Por Gabriela Ferigato
“Afinal, sua vida pertence a quem”? Essa pergunta ficou ecoando na minha cabeça ao ler “O dia em que Eva decidiu morrer”, do jornalista Adriano Silva. A verdade é que, antes de pertencer a você, ela é posse de diversas outras instituições, como o Estado, o governo, a igreja ou a medicina.
O marinheiro e escritor espanhol Ramón Sampedro, tetraplégico desde os 25 anos e inspiração do filme “Mar Adentro”, lutou 30 anos na justiça pelo direito de morrer – e morreu antes da lei ser aprovada na Espanha. Então, de novo, sua vida pertence a quem?
Autodeterminação no fim da vida: é sobre esse tema que a obra se propõe a refletir. Se falar sobre morte ainda é tabu no Brasil e no mundo, imagine discutir a morte voluntária assistida.
Para navegar contra a maré do tabu, Adriano traz a jornada da brasileira Eva, nome fictício de uma personagem muito real, que, após um AVC, tomou essa decisão com todas as suas nuances: os dilemas, as relações familiares e as questões legais. “Aquele era o grande medo de Eva. Ficar presa a uma existência indigna, sem ter os meios para encerrá-la” (p. 50).
Quem esteve ao lado de Eva foi seu filho Guido, e isso também nos faz refletir sobre a dificuldade de “deixar” (entre aspas, claro, porque nossa vida pertence a quem, certo?) um amor partir. Mas é impossível não refletir como seria se fosse com alguém próximo. Afinal, em momento nenhum, dissemos que a escolha pela morte voluntária assistida é fácil; ela é necessária. “Era fundamental lembrar sempre que ela não tinha escolhido morrer porque não gostava da vida.
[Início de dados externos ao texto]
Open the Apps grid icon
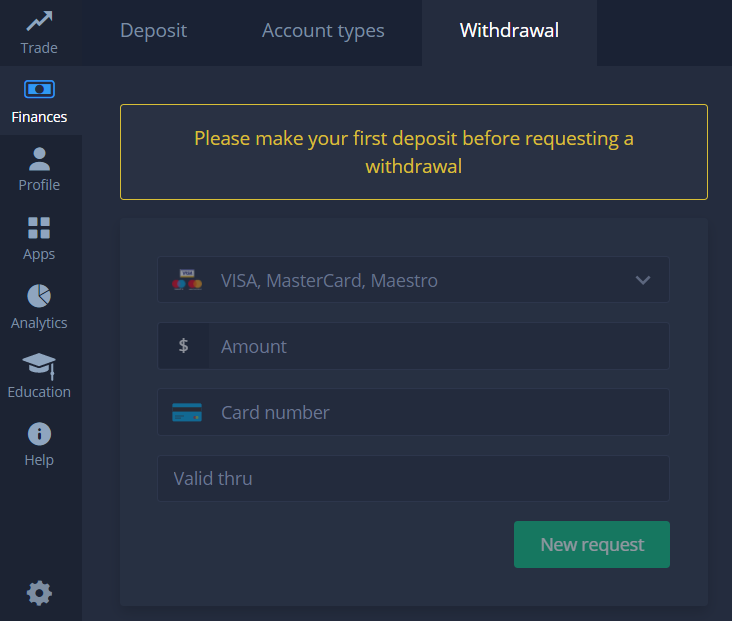This screenshot has width=732, height=621. coord(39,228)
Ao contrário: ela estava ali porque amava demais a vida para continuar existindo daquele jeito” (p. 139).
Junto com Eva, ao longo dos capítulos, Adriano traz histórias de outros personagens reais, de diversos países, que lutaram por seus direitos no fim da vida. Morrer de forma digna, hoje, é um privilégio. Cerca de 406 milhões de pessoas ao redor de um planeta com aproximadamente 8 bilhões de pessoas têm seus direitos de fim de vida assegurados no lugar onde moram.
Um parêntese aqui: enquanto lia esse livro, coincidentemente, assisti ao filme “Um quarto ao lado”, disponível na Netflix, e lá encontramos mais uma personagem dessa saga que é escolher ir embora de forma digna.
O panorama legal (e conceitual) também está presente no livro, o que nos ajuda, e muito, a entender mais sobre um assunto tão pouco falado e, muito por isso, repleto de estigma. Só para se ter uma ideia, hoje há apenas 14 países no mundo com legislação favorável à morte voluntária assistida (a MVA pode ser de dois tipos: a autoadministrada, conhecida como suicídio assistido, e a administrada por terceiros).
“É possível dizer que o Brasil não está conseguindo garantir nem o direito à vida a quem quer seguir vivendo, nem o direito a uma morte digna a quem decide ir embora” (p.163). Estamos longe, muito longe, de uma legislação por aqui – a mudança legal é sempre a última, mas, enquanto isso, é essencial que debatemos e entendamos mais sobre essa realidade – e o livro de Adriano Silva existe para isso.
📖 “O dia em que Eva decidiu morrer”, Editora Vestígio, 224 páginas.